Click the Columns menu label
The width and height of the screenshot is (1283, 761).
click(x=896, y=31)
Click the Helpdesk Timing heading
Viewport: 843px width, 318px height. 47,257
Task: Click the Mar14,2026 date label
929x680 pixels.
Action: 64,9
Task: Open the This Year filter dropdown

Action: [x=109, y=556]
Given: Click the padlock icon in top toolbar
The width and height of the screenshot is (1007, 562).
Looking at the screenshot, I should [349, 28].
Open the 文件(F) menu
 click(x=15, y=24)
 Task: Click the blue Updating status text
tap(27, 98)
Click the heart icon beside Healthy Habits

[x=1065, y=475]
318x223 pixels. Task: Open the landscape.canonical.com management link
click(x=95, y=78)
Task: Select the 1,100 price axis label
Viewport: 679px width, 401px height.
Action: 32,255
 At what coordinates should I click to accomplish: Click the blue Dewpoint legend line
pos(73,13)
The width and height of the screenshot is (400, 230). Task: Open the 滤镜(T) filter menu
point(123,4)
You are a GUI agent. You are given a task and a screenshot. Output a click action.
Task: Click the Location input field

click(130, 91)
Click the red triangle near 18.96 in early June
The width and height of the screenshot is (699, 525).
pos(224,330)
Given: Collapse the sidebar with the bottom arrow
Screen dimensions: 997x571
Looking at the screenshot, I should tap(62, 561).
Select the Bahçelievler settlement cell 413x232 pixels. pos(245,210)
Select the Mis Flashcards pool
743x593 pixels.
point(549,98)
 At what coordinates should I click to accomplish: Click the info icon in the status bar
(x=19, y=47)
○ ○ ○ ○ ○
About this task:
Restate the listing above in full, exactly.

Answer space:
Click the Columns menu label
The width and height of the screenshot is (1283, 761).
click(x=896, y=31)
Click the Helpdesk Timing heading
Viewport: 843px width, 318px height. 47,257
Task: Click the Mar14,2026 date label
929x680 pixels.
Action: 64,9
Task: Open the This Year filter dropdown

Action: [x=109, y=556]
Given: Click the padlock icon in top toolbar
The width and height of the screenshot is (1007, 562).
Looking at the screenshot, I should [349, 28].
Open the 文件(F) menu
 click(x=15, y=24)
 Task: Click the blue Updating status text
tap(27, 98)
Click the heart icon beside Healthy Habits

[x=1065, y=475]
318x223 pixels. Task: Open the landscape.canonical.com management link
click(x=95, y=78)
Task: Select the 1,100 price axis label
Viewport: 679px width, 401px height.
Action: 32,255
 At what coordinates should I click to accomplish: Click the blue Dewpoint legend line
pos(73,13)
The width and height of the screenshot is (400, 230). Task: Open the 滤镜(T) filter menu
point(123,4)
You are a GUI agent. You are given a task and a screenshot. Output a click action.
Task: Click the Location input field

click(130, 91)
Click the red triangle near 18.96 in early June
The width and height of the screenshot is (699, 525).
pos(224,330)
Given: Collapse the sidebar with the bottom arrow
Screen dimensions: 997x571
Looking at the screenshot, I should tap(62, 561).
Select the Bahçelievler settlement cell 413x232 pixels. pos(245,210)
Select the Mis Flashcards pool
743x593 pixels.
point(549,98)
 At what coordinates should I click to accomplish: Click the info icon in the status bar
(x=19, y=47)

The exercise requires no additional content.